Desert Locust

The Ministry of Agriculture is seeking for Shs 5 billion in preparation for the Desert Locust which may invade the country followings swarms in the neighboring countries of Ethiopia, Kenya, Sudan, Eritrea, and Somalia.

According to Minister of State for Agriculture, Animal Industry and Fisheries Aggrey Bagiire, he said funds will cater for aircraft fuel, pesticides for control, provide for ground spray equipment and spray teams and to continuously create awareness to the population in case of an invasion.

Uganda is a member of the Desert Locust Control Organization for Eastern Africa (DLCO EA) and is currently closely working and sharing information on the current status of the desert Locust in the Region.

The Ministry urged the country not to panic saying they are following up developments and control efforts in Kenya and ready to handle any outbreak.

By October 2019, the Desert Locust situation had worsened in Ethiopia, Sudan, Eritrea, and Somalia and the governments had instituted aerial spray control operations with support from DLCOEA and other Development partners.

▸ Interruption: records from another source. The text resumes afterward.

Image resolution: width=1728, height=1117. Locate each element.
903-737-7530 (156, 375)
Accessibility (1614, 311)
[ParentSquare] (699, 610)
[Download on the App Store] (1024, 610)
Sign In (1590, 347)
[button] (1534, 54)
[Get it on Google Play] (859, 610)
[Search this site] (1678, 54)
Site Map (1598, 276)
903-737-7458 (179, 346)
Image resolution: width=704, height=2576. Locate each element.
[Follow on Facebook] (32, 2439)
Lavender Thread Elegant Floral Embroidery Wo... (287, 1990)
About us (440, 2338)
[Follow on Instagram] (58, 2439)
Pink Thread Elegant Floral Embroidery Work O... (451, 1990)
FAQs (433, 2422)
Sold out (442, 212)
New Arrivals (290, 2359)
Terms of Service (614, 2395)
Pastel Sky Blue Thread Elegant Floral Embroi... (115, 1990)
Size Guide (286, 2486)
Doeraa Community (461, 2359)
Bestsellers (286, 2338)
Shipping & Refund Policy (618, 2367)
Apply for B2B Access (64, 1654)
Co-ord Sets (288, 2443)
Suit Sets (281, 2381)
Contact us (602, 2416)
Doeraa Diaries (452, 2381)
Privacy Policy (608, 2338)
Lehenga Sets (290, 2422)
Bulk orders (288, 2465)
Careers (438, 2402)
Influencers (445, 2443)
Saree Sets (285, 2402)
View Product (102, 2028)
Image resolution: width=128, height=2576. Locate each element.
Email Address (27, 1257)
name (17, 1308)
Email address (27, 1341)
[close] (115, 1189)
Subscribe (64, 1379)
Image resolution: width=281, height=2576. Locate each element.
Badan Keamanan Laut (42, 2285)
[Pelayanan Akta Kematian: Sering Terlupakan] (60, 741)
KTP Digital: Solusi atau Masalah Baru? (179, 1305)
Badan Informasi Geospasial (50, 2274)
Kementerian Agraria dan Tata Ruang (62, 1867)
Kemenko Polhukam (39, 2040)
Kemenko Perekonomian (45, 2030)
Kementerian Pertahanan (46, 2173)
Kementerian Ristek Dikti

As earlier predicted by FAO experts, the Locusts invaded North Eastern Kenyan County of Mandera by December 2019. Currently they have spread to the six Counties of Mandera, Marsabit, Wajir, Garissa, Meru and Isiolo. The Kenyan government working with DLCOEA and partners has instituted control operations to suppress the population and stop further spread.

About Desert Locust

Desert Locust is a species of short- horned grasshopper family. It is characterized by its nature of high mobility and broad spectrum feeding habits.

Locusts have ability to alter their behavior, colour, size and shape. When the population density is low, locusts behave as individuals, when the population is high, they swarm and migrate. The locust life cycle comprises three stages of egg, hopper and adult and it lives a total of three to six months.

In Solitary phase, the Desert Locust lives individual life until it rains with availability of vegetation, the females lay eggs. Desert Locusts usually fly with the wind and swarms can travel five to 150 km or more a day depending on weather conditions and normally taking off two to three hours after sunrise in warm weather and four to six hours in cool weather.

Locust swarms vary from less than one km2 to several hundred km2. There can be at least 40 to 80 million locusts in each km2 of swarm. Coupled with its amazing ability to build up and multiply to colossal numbers, a locust can eat its own weight in fresh food. Half million locusts weigh about 1 ton and they can eat about one ton of food enough to feed 2500 people.